Lune’s eyes glimmered, even in the near total darkness. “I did not have to.”
A moment later she was gone, and he could not even see how.
Some door opened — but he could see no door in the wall — and then he was alone on Ketton Street, with only his tense muscles and the rapidly fading warmth along his chest to show there had ever been a woman at all.
THE ONYX HALL, LONDON: April 26, 1590
A faerie queen did not process to chapel in the mornings, as a mortal queen might, but other occasion was found for the ceremony that attended Elizabeth’s devotions. Invidiana left her bedchamber with an entourage of chosen ladies, acquired an escort of lords in her privy chamber, then passed through a long, columned gallery to the chamber of estate, where a feast was laid for her each day. It was an occasion for spectacle, a demonstration of her power, wealth, and importance; any fae aspiring to favor attended, in hopes of catching her eye.

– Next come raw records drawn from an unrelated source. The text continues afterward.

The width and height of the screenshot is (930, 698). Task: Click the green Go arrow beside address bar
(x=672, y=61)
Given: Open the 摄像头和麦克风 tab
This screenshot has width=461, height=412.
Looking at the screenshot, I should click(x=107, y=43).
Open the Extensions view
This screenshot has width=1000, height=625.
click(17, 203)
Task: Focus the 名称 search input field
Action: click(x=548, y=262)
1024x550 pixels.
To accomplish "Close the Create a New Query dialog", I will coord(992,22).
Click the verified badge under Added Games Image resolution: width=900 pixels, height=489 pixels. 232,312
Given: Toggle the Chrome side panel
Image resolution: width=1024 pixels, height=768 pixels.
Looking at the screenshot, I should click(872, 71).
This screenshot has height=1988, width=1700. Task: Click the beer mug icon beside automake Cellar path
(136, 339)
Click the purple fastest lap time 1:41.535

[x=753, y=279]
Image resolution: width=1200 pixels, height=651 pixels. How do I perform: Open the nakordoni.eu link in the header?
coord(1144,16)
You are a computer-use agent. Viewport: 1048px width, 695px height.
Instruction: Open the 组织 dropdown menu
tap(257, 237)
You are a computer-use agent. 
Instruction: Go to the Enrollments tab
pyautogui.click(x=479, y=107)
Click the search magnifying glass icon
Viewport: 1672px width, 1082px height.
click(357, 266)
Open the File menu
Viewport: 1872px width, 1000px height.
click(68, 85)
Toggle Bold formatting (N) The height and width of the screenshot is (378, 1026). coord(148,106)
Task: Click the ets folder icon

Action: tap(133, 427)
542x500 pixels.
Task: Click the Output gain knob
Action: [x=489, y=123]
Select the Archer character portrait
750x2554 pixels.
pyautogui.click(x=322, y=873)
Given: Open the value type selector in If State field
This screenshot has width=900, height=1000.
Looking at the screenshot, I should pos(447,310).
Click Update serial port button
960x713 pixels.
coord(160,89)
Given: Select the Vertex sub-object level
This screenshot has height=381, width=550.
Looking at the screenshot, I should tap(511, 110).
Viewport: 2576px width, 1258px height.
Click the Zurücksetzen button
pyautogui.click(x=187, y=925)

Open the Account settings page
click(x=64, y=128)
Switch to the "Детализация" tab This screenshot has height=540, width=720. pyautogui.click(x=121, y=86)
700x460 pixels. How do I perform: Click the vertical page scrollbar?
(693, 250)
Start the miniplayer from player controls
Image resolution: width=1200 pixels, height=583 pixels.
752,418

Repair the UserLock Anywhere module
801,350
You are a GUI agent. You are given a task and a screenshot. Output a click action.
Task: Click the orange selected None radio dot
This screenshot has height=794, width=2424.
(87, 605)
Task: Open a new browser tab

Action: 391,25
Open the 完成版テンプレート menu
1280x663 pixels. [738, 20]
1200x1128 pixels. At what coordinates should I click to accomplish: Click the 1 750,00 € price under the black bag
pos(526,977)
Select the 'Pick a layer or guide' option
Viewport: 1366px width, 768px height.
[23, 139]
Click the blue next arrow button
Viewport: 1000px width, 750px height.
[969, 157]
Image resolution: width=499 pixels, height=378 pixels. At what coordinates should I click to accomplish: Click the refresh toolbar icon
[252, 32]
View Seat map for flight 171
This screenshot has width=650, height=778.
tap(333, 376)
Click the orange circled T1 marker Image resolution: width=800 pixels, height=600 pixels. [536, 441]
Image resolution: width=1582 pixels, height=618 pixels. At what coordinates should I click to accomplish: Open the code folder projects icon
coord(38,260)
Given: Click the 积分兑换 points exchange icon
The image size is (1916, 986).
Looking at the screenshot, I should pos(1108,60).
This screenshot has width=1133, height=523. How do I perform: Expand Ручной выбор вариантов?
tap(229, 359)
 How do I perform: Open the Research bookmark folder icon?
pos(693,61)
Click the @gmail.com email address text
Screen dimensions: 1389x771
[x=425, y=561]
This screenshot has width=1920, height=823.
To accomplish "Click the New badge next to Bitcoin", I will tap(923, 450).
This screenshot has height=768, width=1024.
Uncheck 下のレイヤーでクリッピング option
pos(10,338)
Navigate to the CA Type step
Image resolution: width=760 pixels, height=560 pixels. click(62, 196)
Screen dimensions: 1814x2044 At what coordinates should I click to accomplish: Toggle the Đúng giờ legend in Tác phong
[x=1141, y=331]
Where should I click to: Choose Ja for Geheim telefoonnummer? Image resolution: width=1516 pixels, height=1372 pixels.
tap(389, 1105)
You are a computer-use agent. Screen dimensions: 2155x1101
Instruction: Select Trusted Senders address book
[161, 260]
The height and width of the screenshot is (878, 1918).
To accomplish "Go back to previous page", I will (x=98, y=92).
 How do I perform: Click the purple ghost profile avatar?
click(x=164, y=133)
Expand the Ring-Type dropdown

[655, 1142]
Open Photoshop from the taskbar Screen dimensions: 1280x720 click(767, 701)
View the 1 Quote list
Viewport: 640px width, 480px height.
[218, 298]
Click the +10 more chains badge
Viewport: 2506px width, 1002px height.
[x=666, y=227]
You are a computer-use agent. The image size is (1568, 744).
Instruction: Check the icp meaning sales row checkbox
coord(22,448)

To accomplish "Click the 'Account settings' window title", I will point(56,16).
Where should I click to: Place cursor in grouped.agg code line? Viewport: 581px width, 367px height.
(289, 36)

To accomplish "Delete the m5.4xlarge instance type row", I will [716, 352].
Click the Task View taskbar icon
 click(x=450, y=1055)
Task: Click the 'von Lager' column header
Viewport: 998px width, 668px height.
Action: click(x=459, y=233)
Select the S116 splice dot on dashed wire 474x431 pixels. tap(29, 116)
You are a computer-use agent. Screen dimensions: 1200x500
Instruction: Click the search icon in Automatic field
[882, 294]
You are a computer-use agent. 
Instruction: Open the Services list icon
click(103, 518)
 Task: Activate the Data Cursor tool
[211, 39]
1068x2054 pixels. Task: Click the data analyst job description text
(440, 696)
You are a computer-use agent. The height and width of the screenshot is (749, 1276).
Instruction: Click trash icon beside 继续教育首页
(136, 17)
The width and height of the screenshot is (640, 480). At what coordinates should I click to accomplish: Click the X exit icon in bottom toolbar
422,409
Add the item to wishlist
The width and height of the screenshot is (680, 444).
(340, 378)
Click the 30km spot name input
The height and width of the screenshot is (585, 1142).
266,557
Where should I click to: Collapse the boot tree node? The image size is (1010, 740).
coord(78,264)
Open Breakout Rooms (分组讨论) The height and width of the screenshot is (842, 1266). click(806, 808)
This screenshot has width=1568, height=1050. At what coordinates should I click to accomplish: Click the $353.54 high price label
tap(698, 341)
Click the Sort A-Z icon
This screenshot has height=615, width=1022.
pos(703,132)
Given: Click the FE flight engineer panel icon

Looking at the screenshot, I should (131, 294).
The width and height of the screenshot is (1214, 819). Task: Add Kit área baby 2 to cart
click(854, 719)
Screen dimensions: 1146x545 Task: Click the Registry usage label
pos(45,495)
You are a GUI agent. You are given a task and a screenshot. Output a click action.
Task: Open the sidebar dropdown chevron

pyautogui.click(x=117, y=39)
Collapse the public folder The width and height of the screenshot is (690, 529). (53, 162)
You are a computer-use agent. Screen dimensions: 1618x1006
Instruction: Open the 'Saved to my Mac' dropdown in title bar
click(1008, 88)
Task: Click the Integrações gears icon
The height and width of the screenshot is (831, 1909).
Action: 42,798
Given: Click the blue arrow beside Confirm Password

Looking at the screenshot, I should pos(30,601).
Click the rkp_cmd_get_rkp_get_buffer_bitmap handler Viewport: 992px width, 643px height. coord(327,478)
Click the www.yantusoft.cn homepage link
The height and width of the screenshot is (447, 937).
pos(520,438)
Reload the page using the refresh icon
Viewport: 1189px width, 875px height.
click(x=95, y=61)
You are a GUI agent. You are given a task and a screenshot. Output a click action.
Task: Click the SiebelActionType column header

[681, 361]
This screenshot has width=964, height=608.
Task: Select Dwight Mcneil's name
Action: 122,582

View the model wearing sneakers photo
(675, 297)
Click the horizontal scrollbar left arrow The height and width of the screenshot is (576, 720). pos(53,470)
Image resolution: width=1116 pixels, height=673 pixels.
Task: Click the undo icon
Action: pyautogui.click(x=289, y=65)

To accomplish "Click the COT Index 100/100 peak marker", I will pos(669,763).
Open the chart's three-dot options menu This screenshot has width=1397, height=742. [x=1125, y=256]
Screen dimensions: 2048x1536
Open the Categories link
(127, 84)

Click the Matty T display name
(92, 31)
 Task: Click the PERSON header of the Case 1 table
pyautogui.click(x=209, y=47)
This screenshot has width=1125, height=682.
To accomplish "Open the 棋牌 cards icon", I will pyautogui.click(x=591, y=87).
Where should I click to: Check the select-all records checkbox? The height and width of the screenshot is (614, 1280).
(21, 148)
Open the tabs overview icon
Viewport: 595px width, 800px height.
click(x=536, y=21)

Lune hovered behind a pillar, her pulse beating so loudly she thought everyone must hear it. This was the moment at which she trusted the Goodemeades, or she did not; she put her life in their hands, or she ran once more, and this time did not return.
A rustling told her that the fae in the gallery were withdrawing to the sides, out of the way of the procession that was about to enter. Hunting horns spoke a brief, imperious fanfare. She risked a glance around the pillar, and saw the Queen. Vidar was not with her, but Dame Halgresta was, and Lord Valentin Aspell, Lady Nianna, Lady Carline . . . did she want to do this so very publicly?
The moment was upon her. She must decide.
Lune dashed out into the center of the gallery and threw herself to the floor. She calculated it precisely; her outstretched hands fell far enough short of Invidiana’s skirts that the Queen did not risk tripping over her, but close enough that she could not be ignored. Once there, she lay very still, and felt three trickles of blood run down her sides where the silver blades of Invidiana’s knights pricked through her gown and into her skin.
“Your Grace,” Lune said to the floor, “I bring you a warning of treachery.”